April 29, 2016

Clay Figurines for Tapir Conservation

Clay Figurines for Tapir Conservation

Little figures fashioned in the image of Malayan tapirs seek to raise awareness of the placid herbivores' plight. Photo Credit: Publika Gallery via Instagram

Malayan tapirs need all the help they can get. They are getting some of that help from schoolchildren across Malaysia who have created thousands of miniature clay figurines in the image of the endangered animals.

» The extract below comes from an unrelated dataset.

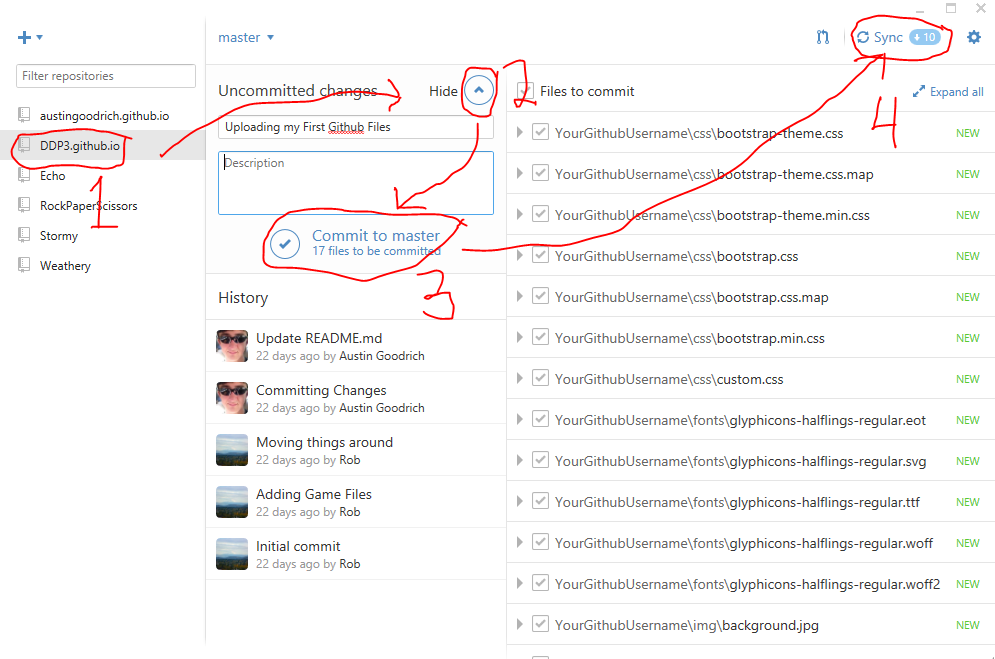Click the Stormy repository icon

[x=25, y=236]
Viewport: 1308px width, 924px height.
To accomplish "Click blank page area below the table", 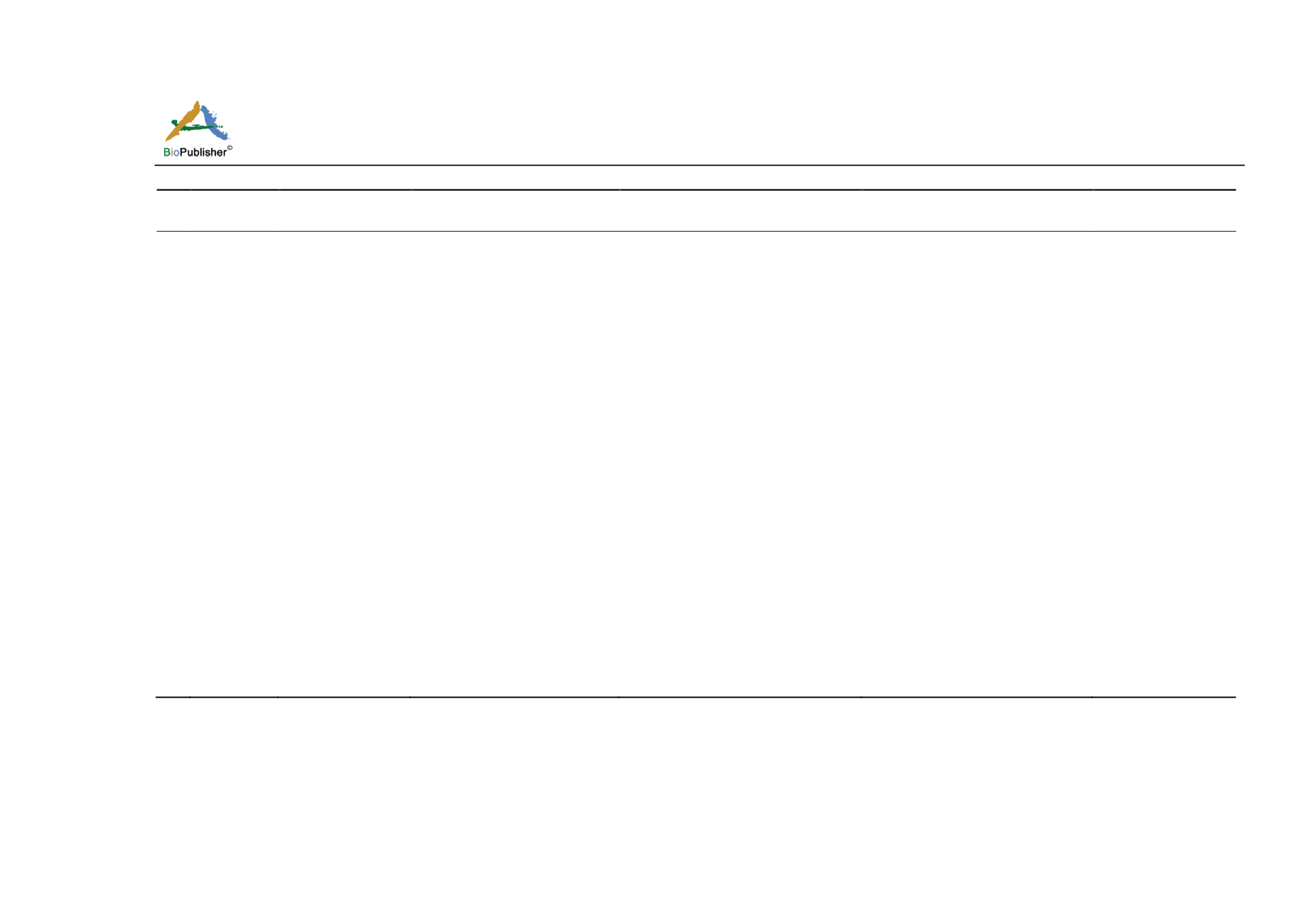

The children did so as part of the Malayan Tapir Awareness Campaign in order to bring attention to the risk of extinction faced by the placid herbivores in the country’s forests. Each of the clay animals represents one of the 3,000 Malayan tapir left alive today. The figurines have gone on show at an art exhibition in an upscale shopping mall in Kuala Lumpur, where awareness-raising activities for children included performances, face-painting and the sale of tapir-themed toys and other merchandise.

Malayan tapirs (Tapuris indicus) are the largest of four tapir species in the world, known locally as cipan or tenuk. The black-and-white animals grow to around 1.8 meters in length and 350kg in weight. Only en estimated 1,500 of them remain in the wild in Peninsular Malaysia, while hundreds more cling on around their ranges on the island of Sumatra in Indonesia and parts of southern Thailand. Adult tapirs lead largely solitary lives in dense forests near rivers. They are good swimmers.

In recent decades the herbivores have fallen prey to game hunting and seen their habitats shrivel because of extensive deforestation fuelled largely by oil palm plantations. Several of them have also perished in road accidents in Malaysia after the animals left the relative safety of forests and wandered onto roads and into populated areas, driven most likely by the steady loss of their original habitats. Between 2010 and 2015 at least 35 tapirs perished in such accidents.

The government is working on a “Safe Tapir Crossing” initiative by increasing the numbers of wildlife crossings within the animals’ ranges and warning motorists of their potential presence within forests in states like Johor, where the animals live. Plans are also underway to relocate wild tapirs at risk to safer forest havens and to boost their numbers in captive-breeding programs. As part of that latter effort, Malaysia has loaned out tapirs to several foreign zoos, thereby seeking to emulate the success of global captive-breeding projects for giant pandas.

All four tapir species in the world are endangered, the other three being the lowland tapir, the mountain tapir and the Baird’s tapir. World Tapir Day on April 27 serves to raise awareness of the animals’ plight.